Required action >>
When you reach the line containing "353x764 pixels." in the data below, begin returning lines exactly as written, and stop once the line containing "The height and width of the screenshot is (516, 682)." has been returned.

[Stored items]

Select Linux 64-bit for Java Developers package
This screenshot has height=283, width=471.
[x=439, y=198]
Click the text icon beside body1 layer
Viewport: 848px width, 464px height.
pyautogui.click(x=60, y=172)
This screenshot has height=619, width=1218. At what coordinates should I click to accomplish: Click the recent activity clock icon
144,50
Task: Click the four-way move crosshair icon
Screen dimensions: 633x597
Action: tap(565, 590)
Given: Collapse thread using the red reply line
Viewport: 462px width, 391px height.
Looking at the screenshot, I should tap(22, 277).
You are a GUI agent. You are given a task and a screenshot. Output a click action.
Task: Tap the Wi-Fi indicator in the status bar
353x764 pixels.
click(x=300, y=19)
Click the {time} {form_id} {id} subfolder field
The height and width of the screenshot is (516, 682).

---

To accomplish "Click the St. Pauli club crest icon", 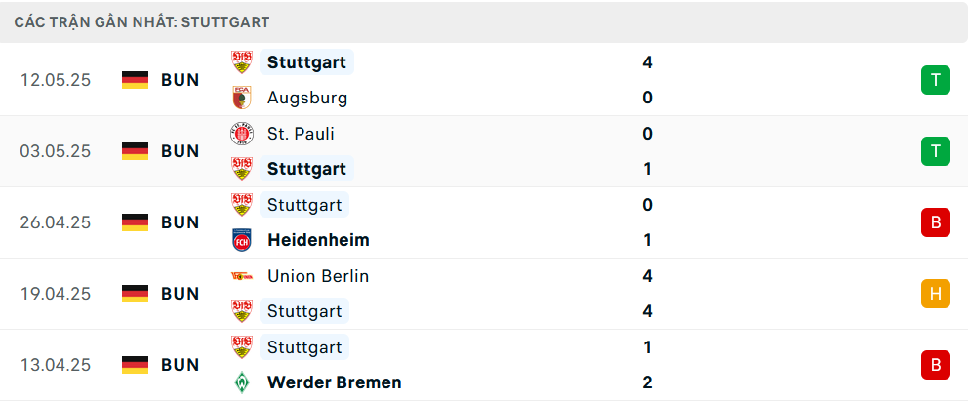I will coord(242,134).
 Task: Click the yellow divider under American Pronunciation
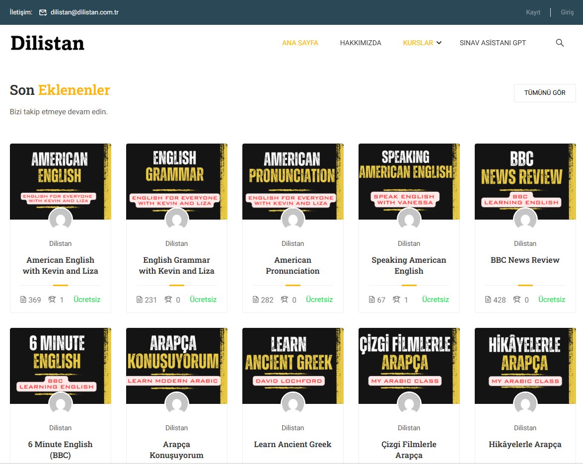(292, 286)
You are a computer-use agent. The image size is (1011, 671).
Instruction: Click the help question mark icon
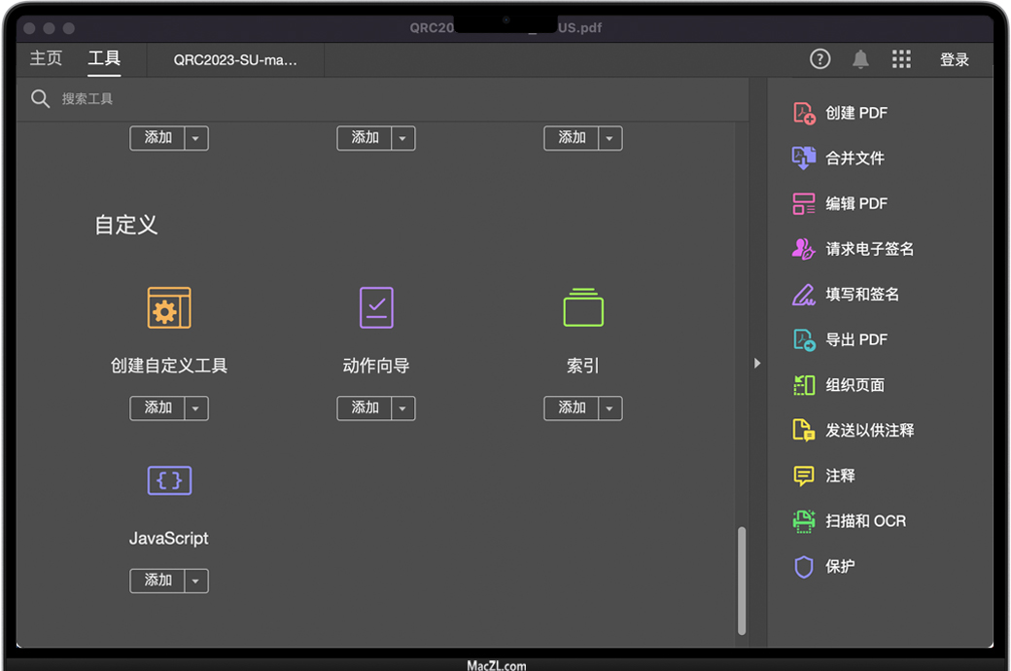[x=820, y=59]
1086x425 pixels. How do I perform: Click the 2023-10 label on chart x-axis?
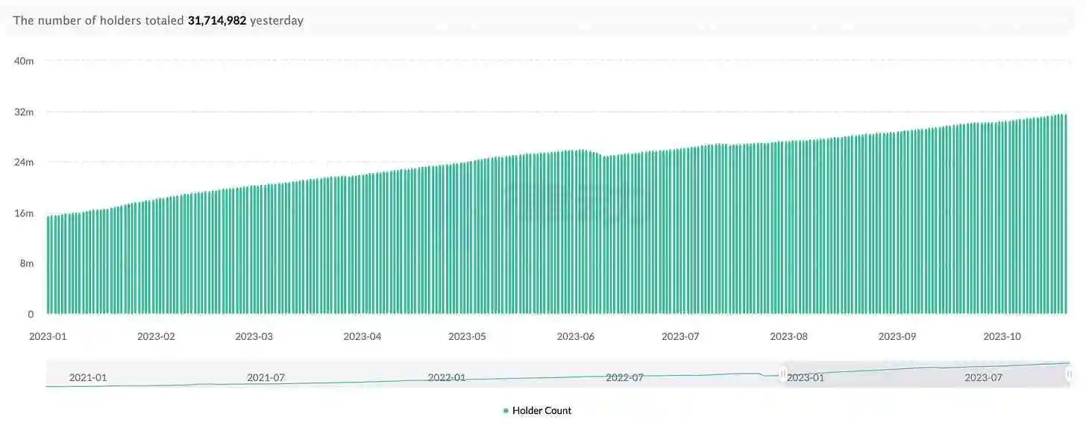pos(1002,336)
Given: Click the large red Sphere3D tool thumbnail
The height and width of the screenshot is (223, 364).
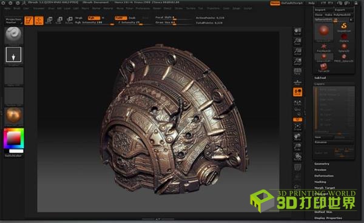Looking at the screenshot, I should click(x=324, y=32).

Response area >>
353x764 pixels.
click(x=300, y=19)
Click the {time} {form_id} {id} subfolder field
The height and width of the screenshot is (516, 682).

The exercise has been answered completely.